+++ Provided text +++
Rotary-wing unmanned aerial vehicles (UAVs) are some of the most popular types of drones alongside fixed-wing UAVs. They are also commonly referred to as rotary-blade UAVs and unmanned helicopters.
These types of UAVs enable unmanned systems to accomplish otherwise impossible tasks because of their unique capabilities.
What are rotary-wing drones/UAVs?
Rotary-wing unmanned aerial vehicles (UAVs) are unmanned aircraft that use either one large main rotor (often with an anti-torque device) or multiple rotors all spinning at rapid speeds around a shaft to generate lift and to change direction.
Take note that hybrid fixed-wing/VTOL UAVs will not be included in this article. We have a full post on what they are here.
- How Do Rotary-Wing UAVs Work?
- What Are The Types Of Rotary-Wing UAVs?
- What Are The Differences Between Rotary-Wing And Fixed-Wing UAVs?
- What Are Rotary-Wing UAVs Used For?
- What Parts/Components Make Up Rotary-Wing UAVs?
- What Are The Advantages And Disadvantages Of Rotary-Wing UAVs?
- Rotary-Wing UAV Powerplants/Propulsion Devices
- What Are Some Examples Of Rotary-Wing UAVs?
How Do Rotary-Wing UAVs Work?
Rotary-wing UAVs are unmanned robotic aircraft that have the ability to generate lift using their lifting surfaces (in this case rotors/props/blades) along with their powerplant.
Rotary-wing UAVs use rotors that act as small airfoils spinning at rapid speeds to capture airflow as that air is forced downwards creating a pressure difference that creates a suction effect thus generating lift. The direction the UAV can travel is changed by altering the angle of the frame and/or props.
These types of drones actually use the same principle as fixed-wing UAVs in the way they generate lift. These rotors are used as airfoils just like the wings of a fixed-wing aircraft.
Check out our full post that dives further into how fixed-wing UAVs work, the differences between fixed-wing and rotary-wing UAVs, fixed-wing drone applications, parts/components that make them up, advantages/disadvantages, powerplants used in them and some real examples:
A propeller is a type of fin in this case that acts as an airfoil. The rotor/airfoil is sized and shaped in a way that captures the flow of air as the speed the prop rotates increases thus producing lift.
+++
## Aim
In the rotary-wing UAV text, what two other names are these vehicles commonly called?
+++ Dataset +++
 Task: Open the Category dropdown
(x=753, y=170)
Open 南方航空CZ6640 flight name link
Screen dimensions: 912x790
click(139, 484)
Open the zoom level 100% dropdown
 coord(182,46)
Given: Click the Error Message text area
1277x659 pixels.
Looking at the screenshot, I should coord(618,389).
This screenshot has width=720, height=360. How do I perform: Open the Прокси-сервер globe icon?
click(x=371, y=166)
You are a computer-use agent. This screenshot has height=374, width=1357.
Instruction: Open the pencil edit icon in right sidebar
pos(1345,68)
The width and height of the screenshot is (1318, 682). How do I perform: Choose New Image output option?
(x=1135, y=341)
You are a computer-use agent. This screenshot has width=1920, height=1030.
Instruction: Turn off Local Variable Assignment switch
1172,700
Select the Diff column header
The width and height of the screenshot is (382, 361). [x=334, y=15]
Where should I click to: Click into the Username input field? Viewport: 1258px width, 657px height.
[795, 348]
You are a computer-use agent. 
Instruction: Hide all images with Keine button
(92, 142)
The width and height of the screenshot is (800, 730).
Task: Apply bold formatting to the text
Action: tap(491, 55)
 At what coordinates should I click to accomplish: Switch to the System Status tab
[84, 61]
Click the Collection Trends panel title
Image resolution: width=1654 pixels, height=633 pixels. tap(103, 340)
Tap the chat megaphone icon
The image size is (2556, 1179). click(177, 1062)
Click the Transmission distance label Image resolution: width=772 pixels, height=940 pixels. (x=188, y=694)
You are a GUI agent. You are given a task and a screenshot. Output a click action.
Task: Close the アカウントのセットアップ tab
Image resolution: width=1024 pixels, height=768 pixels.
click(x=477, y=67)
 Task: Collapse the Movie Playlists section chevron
+++
## Exercise answer
Rotary-blade UAVs and unmanned helicopters.